鉄板やきそばというと、お好み焼きや鉄板焼きなどがメニューにのる店が多いが、実は「みくま飯店」、やきそばの人気はもちろんだが、実はラーメン屋。ギョウザはあるが、お好み焼きなどはメニューにはない。中央がくぼんだ鉄板は、日田やきそば専用なのだ。そして、やきそばに添えられるスープは、ラーメンの豚骨スープになる。この豚骨スープがまた絶妙においしいのだ。

豚骨スープがたまらない

やきそばに添えるのは紅ショウガ。パリパリの麺、しゃきしゃきのモヤシに紅ショウガの食感が彩りを添える。そして、ショウガならではの刺激が、ラードの重さを洗い流してくれる。

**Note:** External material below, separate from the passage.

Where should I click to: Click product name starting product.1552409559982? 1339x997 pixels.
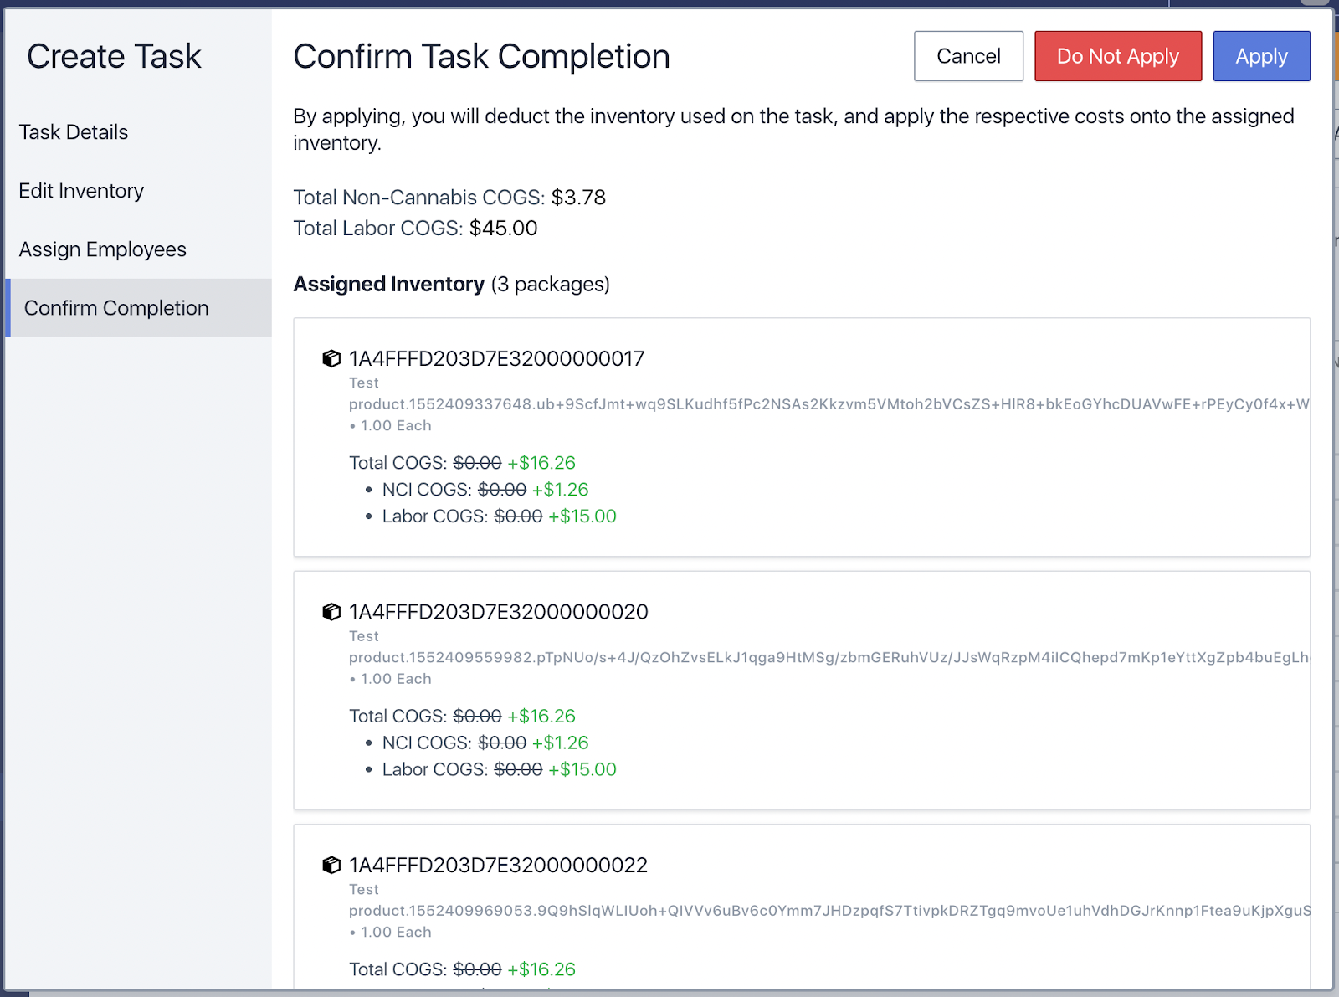coord(829,658)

「水の郷」日田では、毎年5月から10月まで鵜飼も行われる

大分県に属しながらも、日田は元々交通の要衝だけに、福岡方面との交通の便が非常にいい。九州の外から空路で入るなら、大分空港より福岡空港の方が明らかに便利だ。福岡空港からは直通のバスが走る。高速道路なら九州道から鳥栖で大分道に入れば便利。列車も久留米経由の久大本線が博多に通じる。そもそも観光地の日田には観光資源が多く、催事も多い。イベントとなれば、露店のやきそば屋も登場する。

日田やきそば研究会による下駄ダンスのパフォーマンス

2011年には、やきそばで日田を元気にすることを目的としたまちおこし団体、日田やきそば研究会を結成。B-1グランプリに出展するなど、日田の魅力を日田やきそばを通じて全国に発信してきた。そうした活動の中から、やはり地元の名物である日田げたを履いて歌い・踊りながら地元の魅力を発信する「下駄ダンス」も誕生。2022年3月には、NHK・BSプレミアムで下駄ダンスをテーマにした大分発地域ドラマ「君の足音に恋をした」も放映される。この機会にぜひ、日田、そして日田やきそばの魅力に触れてみてほしい。